Women’s Target Areas

As women, we all have those stubborn areas which just don’t seem to work itself away, no matter how hard we work out. If that’s your reality, we know just the trick to really get in there and get rid of that extra flab in all the wrong areas!

 

Shape your cleavage with a cross-chest press:

This exercise targets your chest.

You will need: A resistance band.

  1. Holding one end of a resistance band in your left hand, and your right hand on your hip, keep your feet wide apart, and your left foot on the band.
  2. Bring your left hand up to the left side of your chest, with your palm facing your chest, keep your elbows tucked to your ribs.
  3. Keep your left hand close to your body and press the band across your chest, reaching just above your right shoulder.
  4. Then slowly return to the elbow-tuck position.

 

Do 10 of these, alternating each side.

 

Stop your muffin top with a push kick:

This exercise will target your abs, bums and legs.

You will need: Balance.

  1. With your feet hip-width apart, keep your elbows bent and your hands in loose fists in front of your chest.
  2. Bend your right knee at a 90-degree angle, and bring it up in front of you at hip level.
  3. Press your right heel forward, and flex your foot.
  4. As you slightly lean your torso backwards, make sure your right leg is completely extended at hip-level.
  5. Bend your right knee at a 90-degree angle again, as you straighten your posture.
  6. Repeat push kick, without lowering your right leg to the ground.

 

Do 3 sets per side.

 

Resize your thighs with the Firewalker:

This exercise will target your hips, bums and outer thighs.

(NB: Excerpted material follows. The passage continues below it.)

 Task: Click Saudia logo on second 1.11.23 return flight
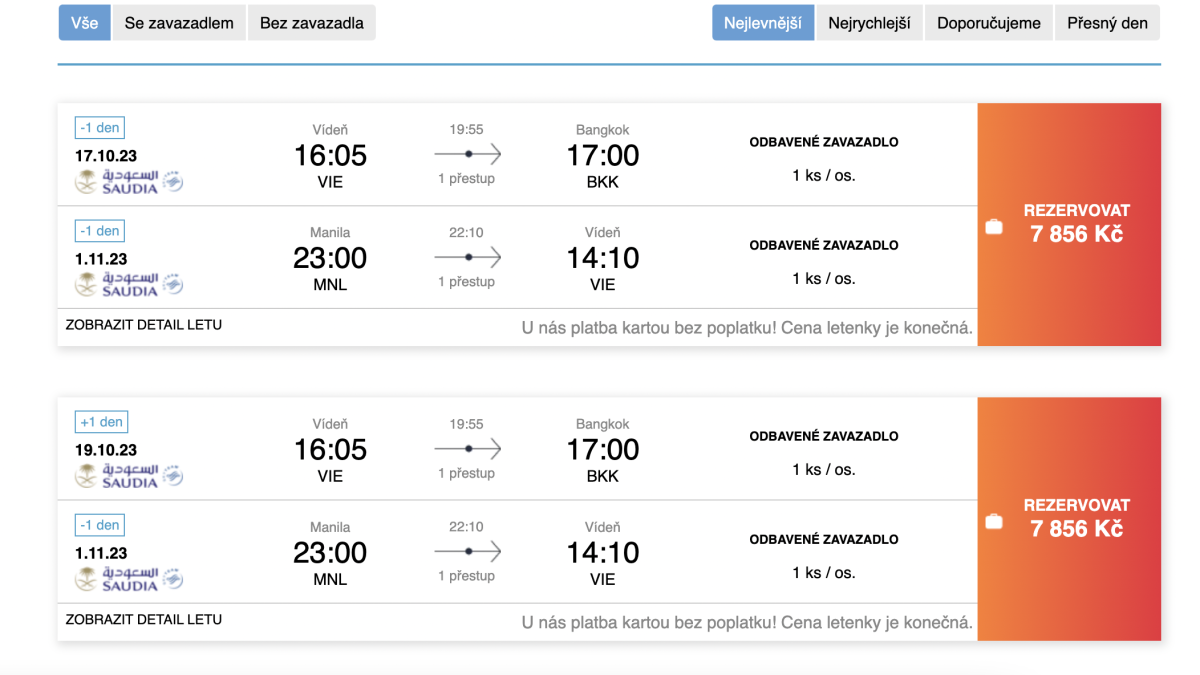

You will need: A resistance band and socks to wear.

  1. With feet hip-width apart, tie the resistance band around your ankles and over your socks to prevent friction. Hold the resistance band in your hands.
  2. Keep your knees slightly bent, position yourself in a slight squat, and take 8 side steps to the right.
  3. Alternate and take 8 side steps to the left.

 

Repeat for 1 minute.
These exercises can easily be worked into your morning routine and you’ll definitely see a difference in those stubborn areas within no time!